At the beginning of American society, women were to be viewed as a symbol of innocence and perfect silence. They were to cook the food their husbands caught while he was out hunting all day. They were suppose to clean while their husbands were out getting firewood. They were suppose to take care of the kids while their husband was working in the yard. It was a beautiful system for the time period, but the time period has evolved where the view of that system hasn’t had a full chance.
When America began to form its own and new society, men were the ones that got to choose what was acceptable and what wasn’t. Being that they were the ones in charge, of course no one would question them when they did things moralistically wrong to their wives (beat them, cheat on them, etc.), causing now, for that same gentle and innocent view of women to still be stuck to them. And, when they step out of that view, they get shamed upon. However, would this system be different now if woman would have had a say? Your immediate response is probably “yes." But, let’s think about this.
Standards For Men
Believe it or not, the views of what a man should be is as strict as the view set out for women. It’s just not a bad view for the men that are heard in society. Where women are viewed as this innocent and quiet symbol of beauty, men are viewed as this rough, tough, and strong symbol for society. And anything less than that is viewed as taboo as well.
For most of my life, I grew up without father figure. My mom raised me as a single mom for most of the time. So, it’s just natural that I’d pick up habits and traits directly from her that it was uncommon for guys to have. As I grew up, I dropped a lot of them and am a lot more masculine than I was a kid. However, that didn’t help me in grade school. I would get picked on and called “gay” as if it was an insult before I was even old enough to understand if I was or not.
To go with that, another thing that society get’s messed up is that being gay wouldn’t make me act less masculine. Just simply being more feminine would make me seem act less masculine. There are masculine gay men and feminine straight men, and their is absolutely nothing wrong with that.
Androgyny … Is this our solution?
Taking Psychology 101 allowed me to learn a little more about the mind and how it correlates to viewing someone a more “feminine” and more “masculine." It, also helped me understand how we place men and women in these different categories because it’s what we expect of them. However, did you know that masculine and feminine aren’t the only categories? There is one that isn’t really mentioned called “androgyny." It’s when someone has both masculine and feminine characteristics. Even though I am more masculine now than I was when I was a kid, it turns out that I am actually androgynous. I have almost equal amounts of masculine, feminine, and neutral (another one of the categories not mentioned a lot) traits that make up my personality. Even though society doesn’t really accept it, I have learned to do the accepting for myself.

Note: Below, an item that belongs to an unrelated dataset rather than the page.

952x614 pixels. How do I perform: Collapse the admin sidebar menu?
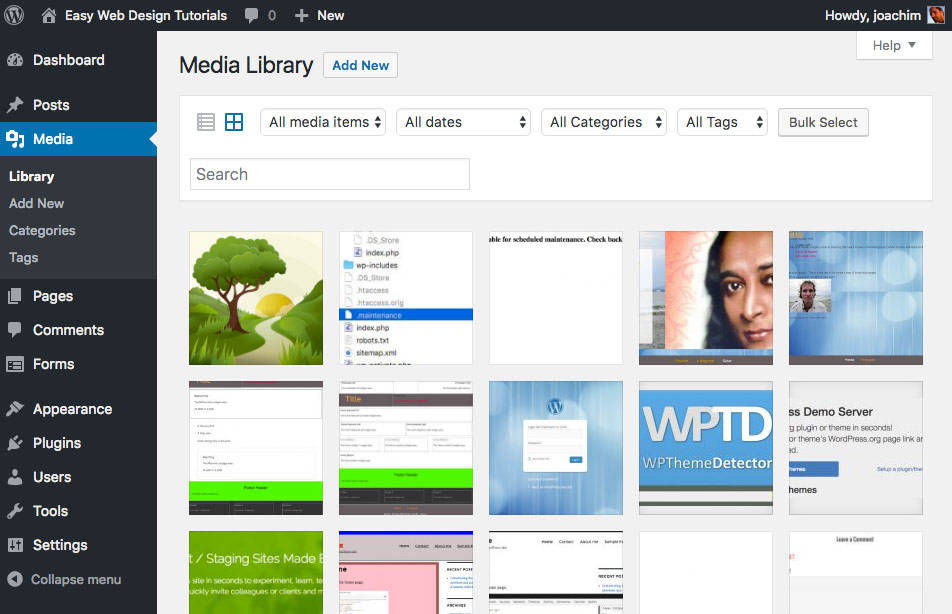70,579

I know my subtitle could be misleading, but a good point lies behind. Psychology, also, taught me that no one person is one hundred percent one category. We all have characteristics from all four. Meaning, if you think about it, makes us all a little androgynous. If we as members of society could learn to give people a clean slate and view all people as neither opposite end of any set of categories, things would be a lot easier. If we could start at a middle category and let a person move up or down the scale on their own, we’d have a better understanding of people as individuals rather than as a whole sex or gender. In my opinion, it could possibly unglue gentle and innocent from women and rough and tough from men.